1) setting use_pbc=True require the atoms to fit inside the unit cell, if you have atoms that run over (for example if you create a box and have the atoms on the corner of the cell), then setting pbc will create a ton of duplicate edges. The model can still work in this setting but we're not sure about the behavior in this case. we will introduce an assertion for this to make sure the atoms are always inside the cell.

2) setting use_pbc=False, for the ANI-2x, you might need to increase max_neighbors to capture the entire system

3) enforce_max_neighbors_strictly doesnt do anything in use_pbc=False, in use_pbc=True, it will only ensure that the edges are selected deterministically.

You should also verify that the graph generated and being fed into eqv2 network is the one you expect but checking it at the output of graph gen here: https://github.com/FAIR-Chem/fairchem/blob/main/src/fairchem/core/models/equiformer_v2/equiformer_v2.py#L403

let us know if this helps!

IliasChair commented 2 weeks ago

Hello, thanks for looking into this.
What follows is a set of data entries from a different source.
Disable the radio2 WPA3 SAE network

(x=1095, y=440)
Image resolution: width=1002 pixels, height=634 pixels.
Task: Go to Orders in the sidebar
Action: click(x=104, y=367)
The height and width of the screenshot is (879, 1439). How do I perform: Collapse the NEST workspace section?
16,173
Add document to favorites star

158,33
Your first point seems to explain what we are seeing. ASE Atoms objects always start the box at (0, 0, 0), but since the atomic coordinates in the ANI-2x dataset are centered around this origin, turning PBC=False likely causes some atoms to get cut off. Which could explain the high error. With PBC=True this still leads to issues because not all atoms are within the central cell, leading to duplicate edges, as you mentioned. I’ll rework the dataset to ensure all atoms are shifted into the unit cell and see if it helps.
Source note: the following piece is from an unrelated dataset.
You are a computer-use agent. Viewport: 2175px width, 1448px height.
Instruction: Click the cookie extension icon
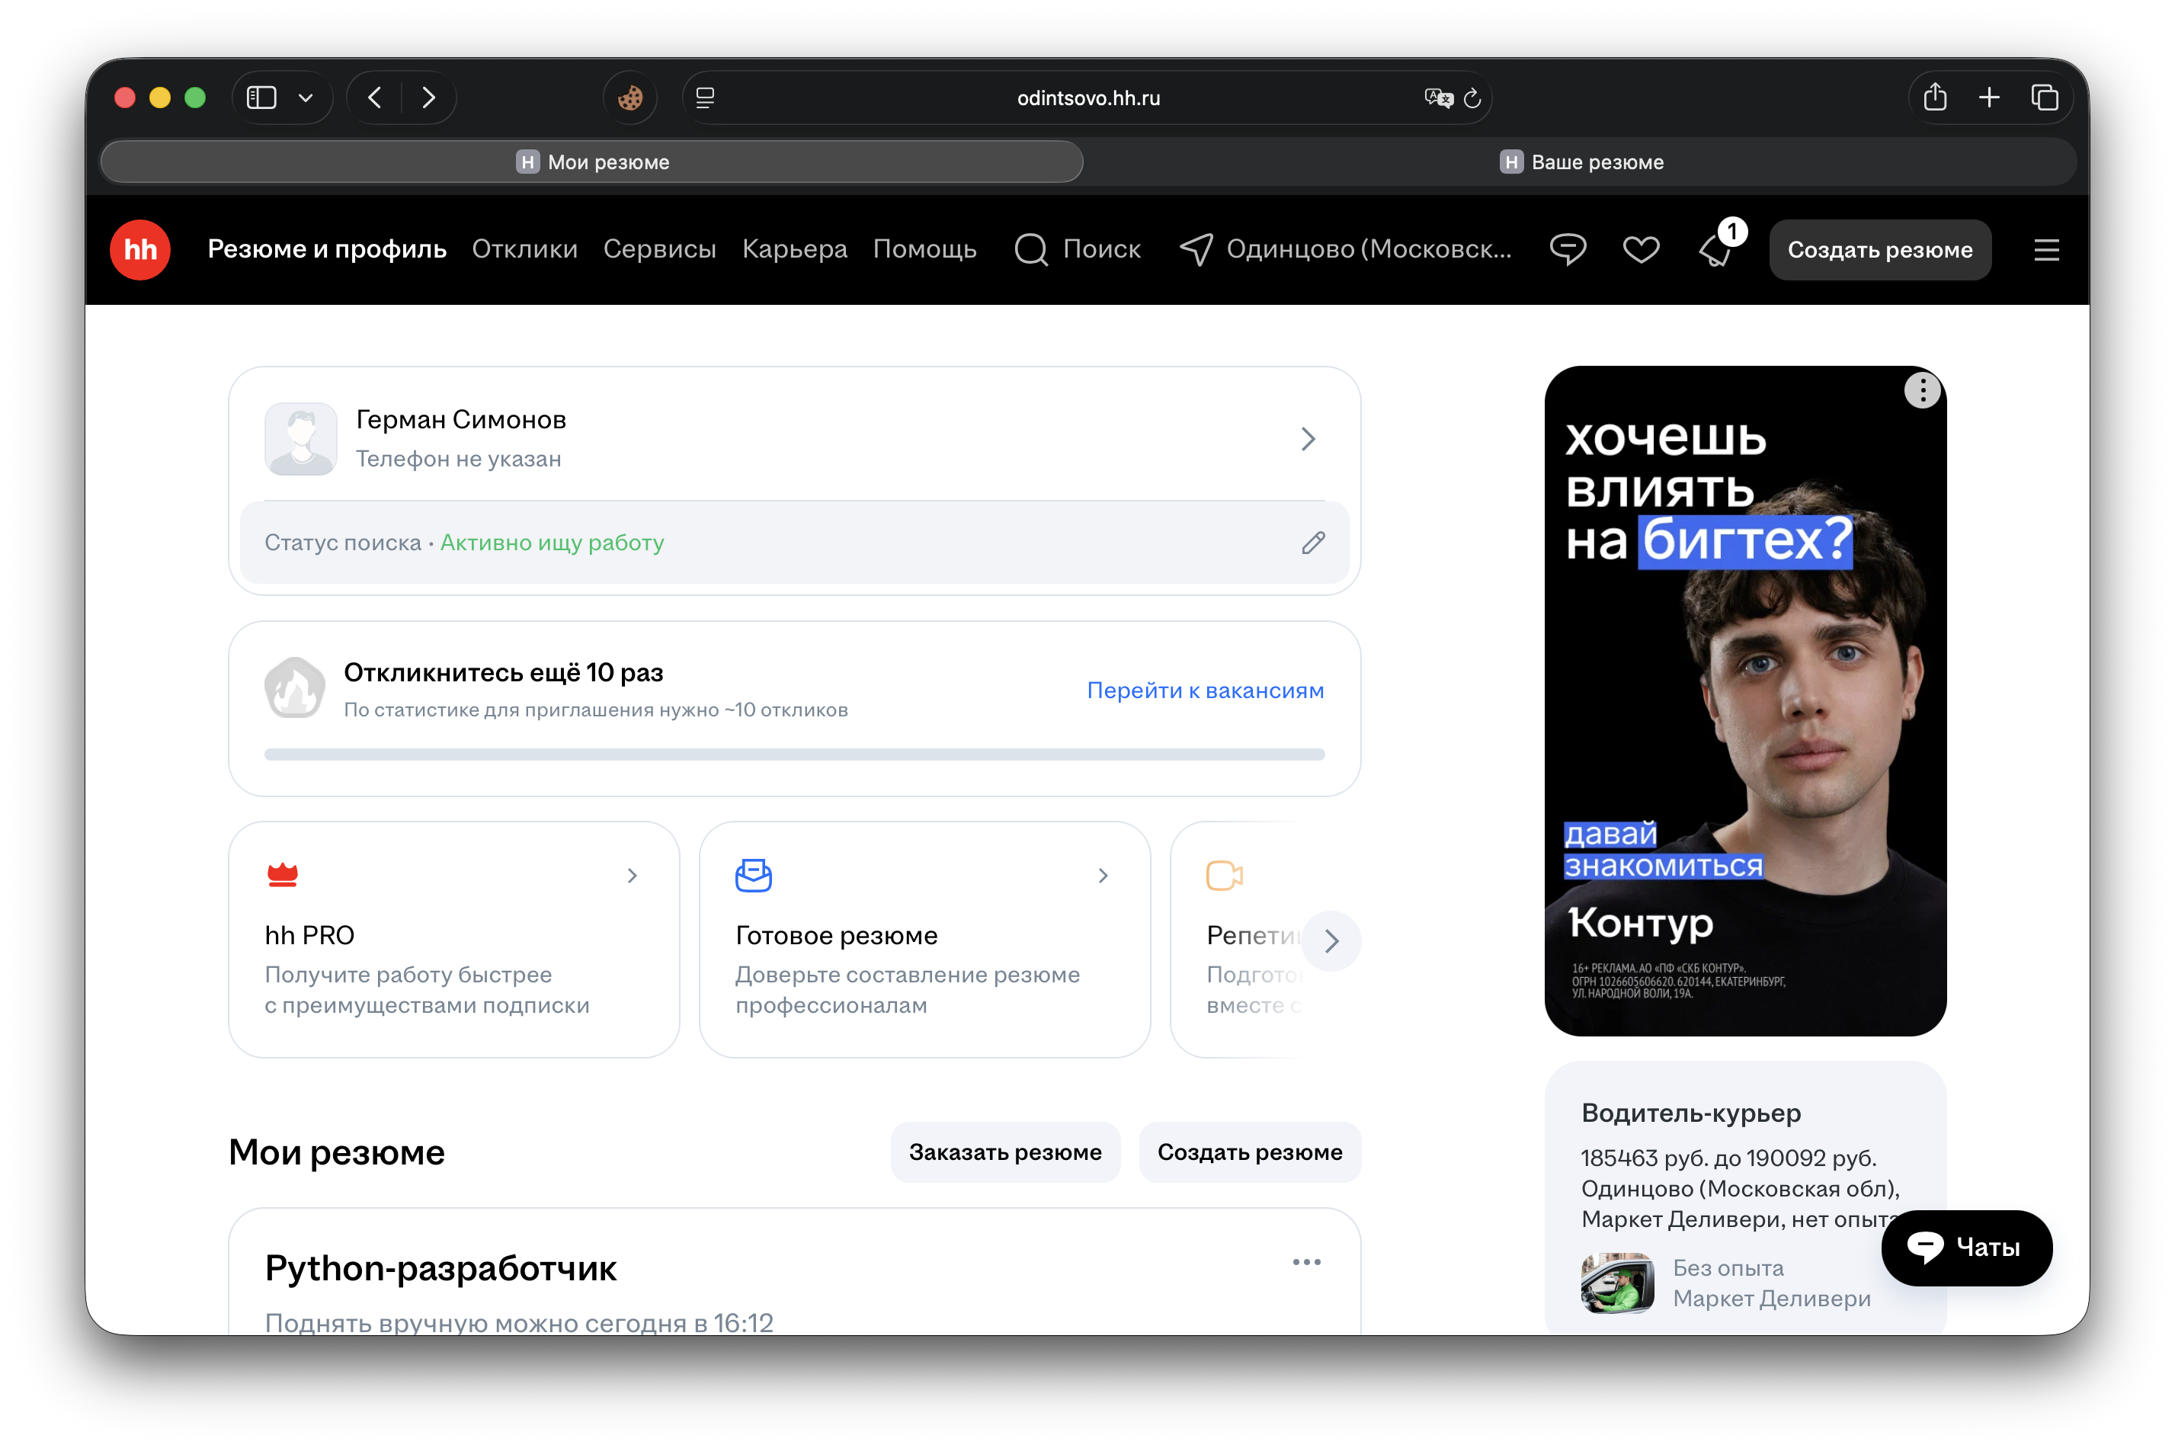coord(630,98)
Regarding issue #900, since this is a persistent issue, would you prefer that I leave it open until there’s a permanent fix?

I will rework my dataset as mentioned and close this issue for now. I’ll also leave a comment with my findings in case it’s useful for others.

Best, Ilias

rayg1234 commented 2 weeks ago

Regarding issue #900, since this is a persistent issue, would you prefer that I leave it open until there’s a permanent fix?

Feel free to leave this open for now, thanks again and we really appreciate you reporting these issues!